Kino and Redemption Films have done their usual minimalist restoration for this release of Baron Von Klaus. That’s not a criticism, for, while white specs and other debris can dominate the texture in places, and a slightly annoying vertical line intrudes on the left side of the frame for the first few minutes of the film, the print, overall is in very decent shape. Most importantly, the film grain looks natural, and there are no signs of edge sharpening or DNR filtering. Yet, the image overall has a nice crispness and richness of detail. It’s not always perfectly stable, but there is nothing terribly wrong with this presentation either.
There is only one mono audio track, but it does the job admirably. Like the image, there was minimal restoration done to this original French track and that’s fine. The dialog and music come over crisply and with fine presence. There are optional English subtitles available.
The only extra feature with this release is the original theatrical trailer.
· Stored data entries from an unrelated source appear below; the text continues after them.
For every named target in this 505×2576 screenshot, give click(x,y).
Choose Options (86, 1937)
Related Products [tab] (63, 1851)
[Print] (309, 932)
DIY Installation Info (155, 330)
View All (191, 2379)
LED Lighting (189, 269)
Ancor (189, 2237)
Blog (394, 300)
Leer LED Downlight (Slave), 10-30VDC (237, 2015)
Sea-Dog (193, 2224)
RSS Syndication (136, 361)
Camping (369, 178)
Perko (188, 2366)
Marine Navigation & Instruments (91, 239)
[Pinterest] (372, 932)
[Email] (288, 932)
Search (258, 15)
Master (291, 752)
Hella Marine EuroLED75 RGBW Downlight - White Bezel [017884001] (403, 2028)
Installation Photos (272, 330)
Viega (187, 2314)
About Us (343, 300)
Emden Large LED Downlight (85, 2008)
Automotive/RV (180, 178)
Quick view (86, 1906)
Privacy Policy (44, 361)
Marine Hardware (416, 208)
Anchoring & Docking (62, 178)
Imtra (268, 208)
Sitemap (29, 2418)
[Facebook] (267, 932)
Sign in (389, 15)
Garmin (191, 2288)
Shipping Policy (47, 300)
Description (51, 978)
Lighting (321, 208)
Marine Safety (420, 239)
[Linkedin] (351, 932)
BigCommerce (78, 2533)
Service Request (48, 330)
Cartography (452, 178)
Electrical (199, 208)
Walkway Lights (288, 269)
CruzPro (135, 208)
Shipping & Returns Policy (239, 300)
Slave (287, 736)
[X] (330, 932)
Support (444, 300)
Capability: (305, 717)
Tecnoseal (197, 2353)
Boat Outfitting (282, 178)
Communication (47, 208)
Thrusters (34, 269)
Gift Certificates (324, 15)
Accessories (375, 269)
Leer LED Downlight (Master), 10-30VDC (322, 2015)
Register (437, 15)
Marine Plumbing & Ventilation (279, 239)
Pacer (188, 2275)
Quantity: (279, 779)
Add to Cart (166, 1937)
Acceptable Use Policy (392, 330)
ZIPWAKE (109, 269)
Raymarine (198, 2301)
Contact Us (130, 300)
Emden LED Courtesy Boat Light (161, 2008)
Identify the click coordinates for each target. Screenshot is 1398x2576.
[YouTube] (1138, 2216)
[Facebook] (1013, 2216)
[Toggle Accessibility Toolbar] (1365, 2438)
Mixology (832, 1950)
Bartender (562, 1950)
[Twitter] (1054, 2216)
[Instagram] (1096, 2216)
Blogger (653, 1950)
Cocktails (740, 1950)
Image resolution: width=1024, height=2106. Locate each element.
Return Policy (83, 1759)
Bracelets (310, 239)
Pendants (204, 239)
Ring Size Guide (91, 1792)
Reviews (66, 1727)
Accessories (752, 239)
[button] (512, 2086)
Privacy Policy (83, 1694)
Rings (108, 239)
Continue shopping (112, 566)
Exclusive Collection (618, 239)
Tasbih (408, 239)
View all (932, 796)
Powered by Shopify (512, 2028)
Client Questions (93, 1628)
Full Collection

The Sadistic Baron Von Klaus may be rather mild-mannered Franco, but its stunning cinematography and potent atmosphere makes it worth seeking out and forming an opinion on. In later years, the Spanish maestro would become much more transgressive but, even at this early stage, there are some sadeian delights to be had. In any case, this Region A release from Kino Lorber and Redemption Films fills an important gap for Franco fans and cinephiles alike. Check it out!